Sepakati hal-hal teknis seputar pengasuhan anak. Lebih mendetil lebih baik. Mulai dari waktu anak bersama kakek-nenek, metode pemberian asi, tidur siang, hingga perlukah "membayar" jasa pengasuhan mereka. Seiring dengan bertambahnya usia anak, hal-hal teknis ini akan meluas ke ranah pendisiplinan. Pastikan kita dan kakek-nenek sejalan dalam hal metode pendisiplinan (jika ini rasanya sulit dicapai, paling tidak, kita dan kakek-nenek sejalan untuk berkompromi dalam perbedaan ;) ).
2. B—Set boundaries.
Batasan yang perlu ditetapkan di sini adalah batasan emosional. Ada kalanya orangtua kita, atau para kakek-nenek, berkomentar mengenai hal-hal yang terjadi di dalam rumah kita, atau mengenai cara pengasuhan kita. Kesepakatan untuk menerapkan batasan privasi memang mungkin dilakukan, meskipun dari segi tradisi ketimuran, hal ini mungkin akan terasa kurang pas bagi sebagian dari kita.
Jika kita merasa kurang nyaman memaparkan batasan terhadap orangtua kita sendiri, atau bahkan kurang nyaman dengan komentar-komentar yang mereka berikan, sebaiknya kita mempertimbangkan untuk mengurangi frekuensi pengasuhan anak oleh kakek-nenek. Ajak anak menginap di rumah kakek-nenek seminggu sekali misalnya, atau sepakati waktu kunjungan tertentu.
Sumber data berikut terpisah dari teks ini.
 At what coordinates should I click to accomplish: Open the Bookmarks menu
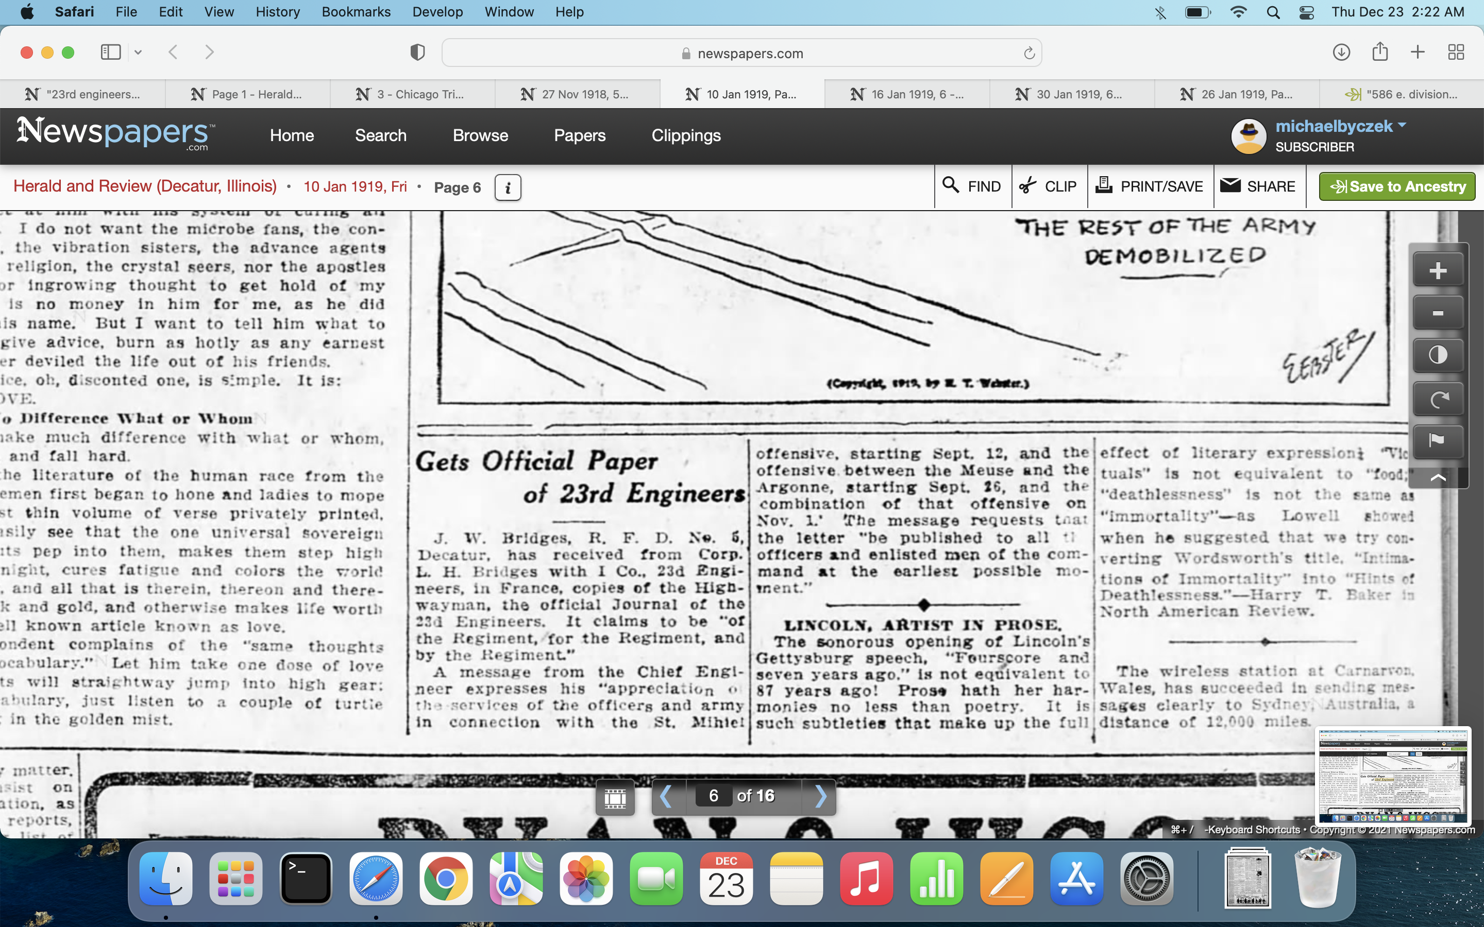coord(356,12)
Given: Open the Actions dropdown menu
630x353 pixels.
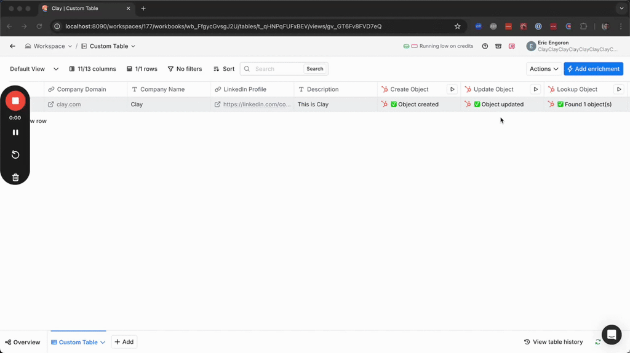Looking at the screenshot, I should [544, 69].
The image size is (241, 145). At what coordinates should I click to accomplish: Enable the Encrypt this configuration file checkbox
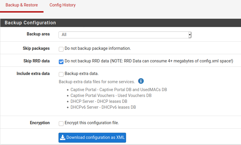[x=61, y=124]
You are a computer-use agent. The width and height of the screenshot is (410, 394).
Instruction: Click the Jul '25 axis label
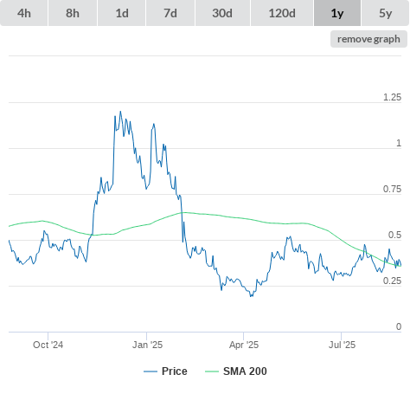pos(342,345)
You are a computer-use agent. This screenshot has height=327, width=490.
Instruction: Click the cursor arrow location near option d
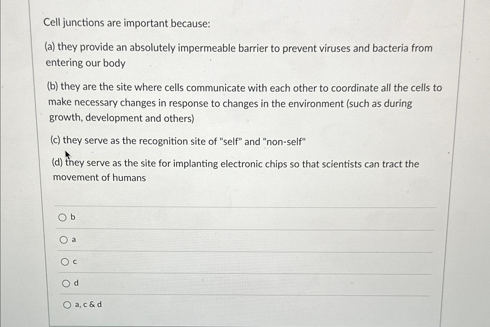67,153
Dengan demikian, kita dapat menjalani pola asuh yang ingin kita berikan kepada anak, sambil tetap memupuk kedekatan anak dengan kakek-neneknya.
3. C—Communicate.
Membuat pola komunikasi yang baik dan rutin dengan kakek-nenek. Fokuskan pembahasan pada pengasuhan anak, dan berikan kesempatan pada kakek-nenek untuk menuangkan isi hati mereka. Ini penting dilakukan agar relasi pengasuhan dengan kakek-nenek terhindari dari drama keluarga. Supaya tidak terkesan resmi atau tegang, kita bisa menjadwalkan family night out bersama kakek-nenek.
Pada waktu yang tepat, jelaskan nilai-nilai yang ingin kita tanamkan kepada anak, juga cara mencapainya. Dengan ini kita dapat memberikan pengertian kepada kakek-nenek mengenai pola asuh yang ingin kita terapkan.
Last but not least, tunjukkan apresiasi atas bantuan yang mereka berikan. Bisa berupa oleh-oleh sederhana saat kita menitipkan anak untuk pacaran dengan suami (ibu saya selalu berbinar-binar matanya kalau saya bawakan sate padang, meskipun sudah jam 10 malam!), meminta masukan kakek-nenek mengenai pemilihan sekolah atau kursus anak, atau 'sekedar' ucapan terima kasih.
"Grandparents, like heroes, are as necessary to a child's growth as vitamins." - Joyce Aliston.
Referensi:
- "The Secrets of Happy Families" oleh Bruce Feiler.